Cancer Survivorship and Adult Daughter CaregiversVictoria H. Raveis, Ph.D.
Columbia University Mailman School of Public Health
New York, NY
- A shift to more outpatient cancer treatment and care, less severe therapies, and continuing treatment in the home instead of the hospital means that cancer patients undergoing treatment remain in the community and often are cared for by family members. Given that most cancers are diagnosed in older adults, the infirmities and comorbidities of age will complicate treatment and increase the scope and duration of caregivers' duties. Additionally, not all patients will recover completely after cancer treatment and may continue to require care from family members.

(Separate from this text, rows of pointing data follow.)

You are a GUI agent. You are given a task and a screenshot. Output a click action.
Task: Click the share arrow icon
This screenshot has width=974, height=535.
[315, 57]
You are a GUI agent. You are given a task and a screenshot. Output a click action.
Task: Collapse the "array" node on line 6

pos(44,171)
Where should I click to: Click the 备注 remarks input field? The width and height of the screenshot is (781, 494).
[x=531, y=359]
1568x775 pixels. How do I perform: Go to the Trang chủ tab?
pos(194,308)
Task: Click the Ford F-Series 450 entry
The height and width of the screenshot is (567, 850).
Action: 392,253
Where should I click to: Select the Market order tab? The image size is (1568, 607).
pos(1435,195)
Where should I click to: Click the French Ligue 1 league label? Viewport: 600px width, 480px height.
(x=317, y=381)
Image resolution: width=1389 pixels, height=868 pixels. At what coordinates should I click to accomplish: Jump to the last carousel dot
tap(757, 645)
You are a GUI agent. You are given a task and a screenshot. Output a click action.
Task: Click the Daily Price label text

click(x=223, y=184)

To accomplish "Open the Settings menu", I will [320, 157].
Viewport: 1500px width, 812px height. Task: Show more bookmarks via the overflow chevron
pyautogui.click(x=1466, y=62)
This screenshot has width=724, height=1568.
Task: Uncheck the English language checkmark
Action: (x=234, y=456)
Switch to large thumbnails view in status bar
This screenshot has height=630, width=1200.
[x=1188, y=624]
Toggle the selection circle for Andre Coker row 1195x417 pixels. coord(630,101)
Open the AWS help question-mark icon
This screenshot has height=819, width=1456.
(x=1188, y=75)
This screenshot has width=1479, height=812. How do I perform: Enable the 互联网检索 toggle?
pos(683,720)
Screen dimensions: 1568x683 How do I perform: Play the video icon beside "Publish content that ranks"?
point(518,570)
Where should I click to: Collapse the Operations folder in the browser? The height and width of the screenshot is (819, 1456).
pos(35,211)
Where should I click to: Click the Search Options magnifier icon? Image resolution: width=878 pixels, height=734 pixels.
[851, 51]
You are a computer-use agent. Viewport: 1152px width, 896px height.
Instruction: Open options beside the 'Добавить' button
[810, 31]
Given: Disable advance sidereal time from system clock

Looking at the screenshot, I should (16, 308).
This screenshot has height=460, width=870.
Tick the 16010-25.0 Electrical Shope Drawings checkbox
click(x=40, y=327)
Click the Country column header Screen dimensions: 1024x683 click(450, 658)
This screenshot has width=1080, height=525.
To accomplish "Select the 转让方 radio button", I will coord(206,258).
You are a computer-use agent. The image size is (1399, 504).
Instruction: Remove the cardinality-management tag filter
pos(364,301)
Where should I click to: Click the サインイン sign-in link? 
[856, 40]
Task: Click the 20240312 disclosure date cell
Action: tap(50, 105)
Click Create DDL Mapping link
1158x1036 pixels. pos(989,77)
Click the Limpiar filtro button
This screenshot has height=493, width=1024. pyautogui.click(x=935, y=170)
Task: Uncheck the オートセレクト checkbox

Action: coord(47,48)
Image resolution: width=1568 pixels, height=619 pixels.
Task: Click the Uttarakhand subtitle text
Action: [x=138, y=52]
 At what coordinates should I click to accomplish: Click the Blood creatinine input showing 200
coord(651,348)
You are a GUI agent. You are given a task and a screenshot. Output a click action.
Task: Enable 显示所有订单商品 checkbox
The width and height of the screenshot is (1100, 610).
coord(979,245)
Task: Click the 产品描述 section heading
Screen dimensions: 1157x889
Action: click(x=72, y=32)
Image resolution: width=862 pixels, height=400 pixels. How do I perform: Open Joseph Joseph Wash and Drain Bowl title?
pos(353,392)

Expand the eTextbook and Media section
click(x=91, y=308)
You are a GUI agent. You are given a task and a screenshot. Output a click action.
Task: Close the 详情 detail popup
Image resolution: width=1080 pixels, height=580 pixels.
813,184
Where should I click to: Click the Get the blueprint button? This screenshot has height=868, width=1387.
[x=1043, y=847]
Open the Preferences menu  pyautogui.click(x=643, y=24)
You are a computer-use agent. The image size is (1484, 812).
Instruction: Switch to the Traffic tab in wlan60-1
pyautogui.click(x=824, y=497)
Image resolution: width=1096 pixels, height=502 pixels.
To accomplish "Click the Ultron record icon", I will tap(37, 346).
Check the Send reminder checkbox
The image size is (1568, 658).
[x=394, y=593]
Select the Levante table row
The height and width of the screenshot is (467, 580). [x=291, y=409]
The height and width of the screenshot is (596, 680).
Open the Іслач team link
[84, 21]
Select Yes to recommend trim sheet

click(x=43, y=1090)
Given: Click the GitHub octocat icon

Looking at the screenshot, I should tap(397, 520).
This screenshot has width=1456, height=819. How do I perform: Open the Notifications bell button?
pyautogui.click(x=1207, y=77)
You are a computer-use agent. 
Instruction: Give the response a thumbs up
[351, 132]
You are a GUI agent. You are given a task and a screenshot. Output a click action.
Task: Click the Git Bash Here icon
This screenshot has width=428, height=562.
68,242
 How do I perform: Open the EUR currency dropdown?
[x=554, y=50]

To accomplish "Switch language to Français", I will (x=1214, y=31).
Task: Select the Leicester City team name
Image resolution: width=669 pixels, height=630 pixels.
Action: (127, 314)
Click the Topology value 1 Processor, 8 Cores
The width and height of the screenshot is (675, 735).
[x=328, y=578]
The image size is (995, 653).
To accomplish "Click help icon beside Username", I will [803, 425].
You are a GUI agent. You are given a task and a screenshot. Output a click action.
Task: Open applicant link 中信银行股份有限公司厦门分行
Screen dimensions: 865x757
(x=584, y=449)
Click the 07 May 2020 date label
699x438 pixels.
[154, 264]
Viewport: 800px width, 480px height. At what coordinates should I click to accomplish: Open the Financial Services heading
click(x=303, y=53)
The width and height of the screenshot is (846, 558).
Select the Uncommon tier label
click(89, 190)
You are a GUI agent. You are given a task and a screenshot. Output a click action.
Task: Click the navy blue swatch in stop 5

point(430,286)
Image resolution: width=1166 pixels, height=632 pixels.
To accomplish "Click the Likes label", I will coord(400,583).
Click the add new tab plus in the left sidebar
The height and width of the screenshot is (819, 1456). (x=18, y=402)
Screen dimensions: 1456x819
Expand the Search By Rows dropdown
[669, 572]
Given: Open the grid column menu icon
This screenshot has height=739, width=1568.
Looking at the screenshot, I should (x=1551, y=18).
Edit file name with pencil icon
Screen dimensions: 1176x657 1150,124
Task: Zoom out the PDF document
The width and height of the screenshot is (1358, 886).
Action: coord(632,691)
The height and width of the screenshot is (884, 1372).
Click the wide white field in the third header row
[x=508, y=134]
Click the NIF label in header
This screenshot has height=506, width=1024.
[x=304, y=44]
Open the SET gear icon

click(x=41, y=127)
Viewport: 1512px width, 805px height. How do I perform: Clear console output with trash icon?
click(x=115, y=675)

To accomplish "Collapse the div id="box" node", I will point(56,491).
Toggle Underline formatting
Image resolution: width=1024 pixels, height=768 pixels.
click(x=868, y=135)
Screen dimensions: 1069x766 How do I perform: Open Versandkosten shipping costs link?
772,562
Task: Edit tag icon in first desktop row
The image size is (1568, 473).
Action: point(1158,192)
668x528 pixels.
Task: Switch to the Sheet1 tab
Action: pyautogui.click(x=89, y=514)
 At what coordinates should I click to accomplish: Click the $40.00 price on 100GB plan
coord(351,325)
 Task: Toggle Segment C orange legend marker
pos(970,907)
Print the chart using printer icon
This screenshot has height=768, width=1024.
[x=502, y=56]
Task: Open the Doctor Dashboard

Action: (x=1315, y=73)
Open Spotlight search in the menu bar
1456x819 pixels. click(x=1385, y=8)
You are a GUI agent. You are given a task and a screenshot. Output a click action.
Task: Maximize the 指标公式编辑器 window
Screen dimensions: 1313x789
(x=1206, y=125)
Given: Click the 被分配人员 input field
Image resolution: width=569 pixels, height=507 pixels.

- Adult children, usually daughters or daughters-in-law, are the primary source of support and assistance to older adults with cancer. These women are likely to have multiple demands—families of their own, children, job duties—and the anxiety they may feel over a parent's cancer is exacerbated by the burden and strain of providing care in addition to their usual responsibilities. There is limited research on the cancer experience and psychosocial impact of caregiving by adult daughters.
- A study of daughters providing care for mothers who had completed treatment for breast cancer found that the amount of assistance provided for daily living activities did not decline significantly over time (6 and 12 months after completion of treatment), but the number of activity domains (administration, transportation, instrumental) for which care was provided did decrease. The time daughters spent visiting remained the same over time, although the number of days per week daughters visited decreased.
- Caregiving placed burdens on daughters' social lives, time, work, and physical and financial well-being, but it also was personally fulfilling; some daughters felt they had an opportunity to forge a closer bond with their parents and found caregiving to be an opportunity for reciprocity and growth. Caregivers reported challenges concerning alterations in interactions with their parents, adapting to fears of recurrence and disease progression, and changes in their attitudes toward life-cycle developmental issues related to aging and mortality; for example, the caregiving experience exposed them to an illness that they themselves may face in the future.